Dos camareros trasladaron su equipaje a una lancha, invitándole a entrar en ella.

Rurico de Cálix no parecía por la cubierta.

Serafín partió, pues, del Leviathan sin despedirse de nadie, con el corazón entristecido, temiéndolo todo y no sabiendo qué esperar...

-«¡Os lo juro!» -se repetía el músico-. ¿Me cumplirá su juramento? ¿Volveré a verla? Y de todos modos, ¿qué haré entretanto?

En verdad que no lo sabía.

Saltó a tierra.

Estaba solo en el mundo: nadie entendía su idioma: nada sabía acerca de la población en que entraba.

Los marineros desembarcaron su equipaje, colocándolo cuidadosamente sobre la arena de la playa.

En seguida se volvieron al bergantín.

Nuestro joven quiso hacerles entender que necesitaba una fonda, un carruaje, un mozo, un intérprete...

Los lapones se llevaron a los dientes la uña del dedo pulgar.

Serafín se sentó entonces en medio de sus maletas, sobre una caja que encerraba sus libros y papeles, y se puso a reflexionar.

Sus reflexiones no dieron ningún resultado.

Siempre que reflexionaba le sucedía lo mismo.

El sol se ocultó por el Mediodía, concluyendo su carrera con una perfecta línea diagonal.

La noche llegaba, y hacía un frío espantoso.

El músico no apartaba los ojos del Leviathan.

¿Qué esperaba?

Tampoco lo sabía.

Ya empezaba a cerrar la noche, cuando vio que una góndola se apartaba del bergantín con dirección a tierra.

-¡Ahí irá Brunilda! -pensó el músico-. Ahora, si yo fuera un héroe romántico, correría más que esa góndola; llegaría por tierra a la ciudad, y sabría dónde se hospeda mi adorada... Pero ¿cómo abandono mi equipaje? ¡Ah! ¡Ese infame lo ha calculado todo! ¡Ha contado con mi perplejidad y con mi pobreza!¡No sé qué partido tomar!

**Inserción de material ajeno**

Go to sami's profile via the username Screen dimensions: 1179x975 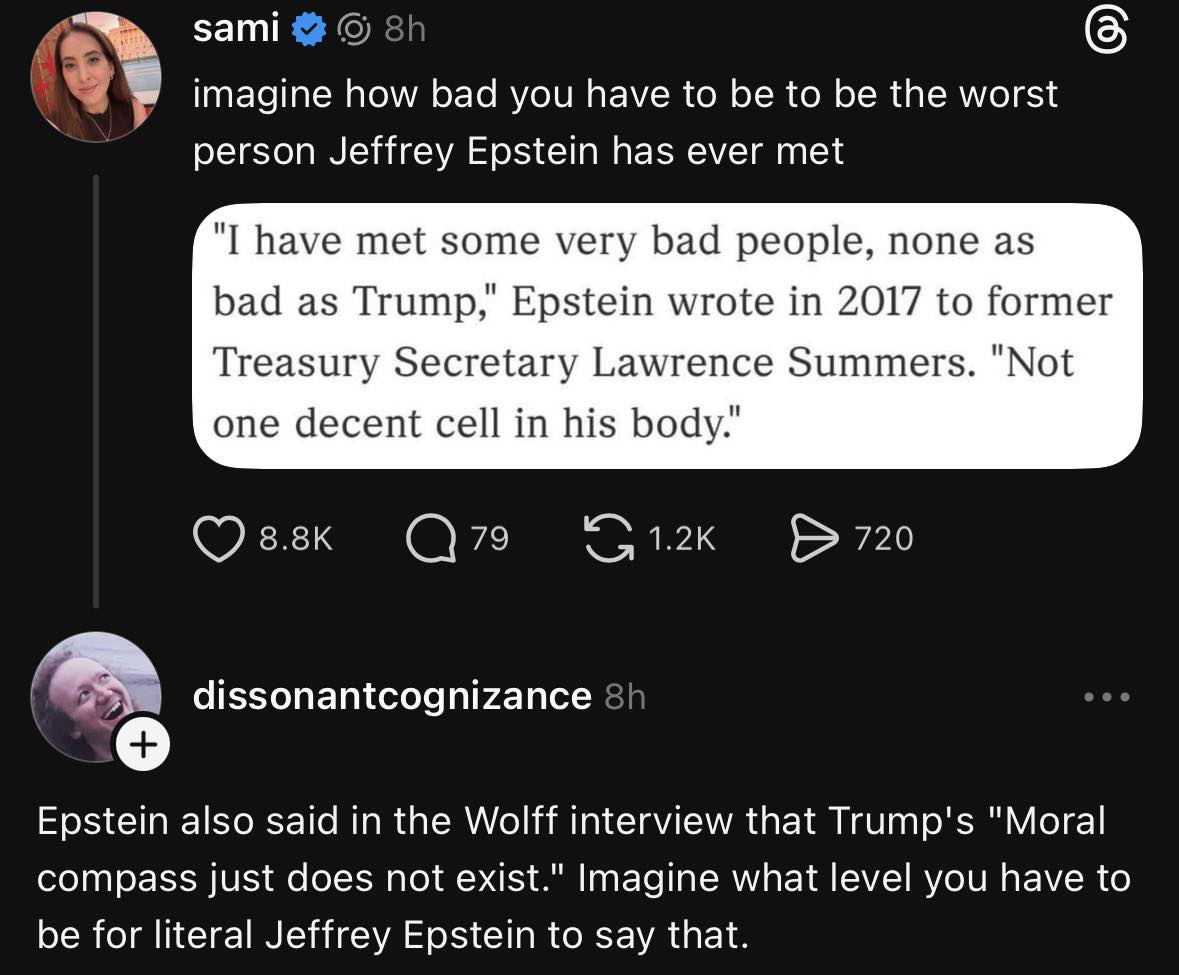235,30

Yo perdería con gusto mis baúles, mi violín, mis libros, mi música, todo mi caudal, todo mi equipaje, en una palabra, por verla, por seguirla, por hallarla de nuevo... Pero ¿y si no quiere ella que la siga? ¿Y si es una imprudencia que la compromete? ¿Y si ella tiene otro plan?

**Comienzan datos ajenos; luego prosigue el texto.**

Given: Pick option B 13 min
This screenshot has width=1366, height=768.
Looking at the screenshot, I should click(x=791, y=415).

Entretanto cruzaba la góndola por delante de la playa con dirección a Hammesfert.

Serafín seguía inmóvil como un idiota.

Una mujer y un hombre ocupaban la pequeña embarcación.

-¡Brunilda y el conde Gustavo!... -exclamó Serafín-. ¡Ah! ¡Rurico no va con ellos!... ¡Tanto mejor!

La góndola pasó a unas trescientas varas del punto en que se hallaba nuestro joven.

Éste agitó su pañuelo en el aire...

Otro pañuelo ondeó dentro de la góndola.

La noche avanzaba apresuradamente.

-¡Es ella! ¡Ella, que me responde! -exclamó Serafín con indecible júbilo.

La góndola desapareció lentamente hacia el Norte.

El pobre músico se dejó caer de nuevo sobre sus maletas, lanzando un amarguísimo suspiro.

La noche acabó de correr sus cortinajes de sombra.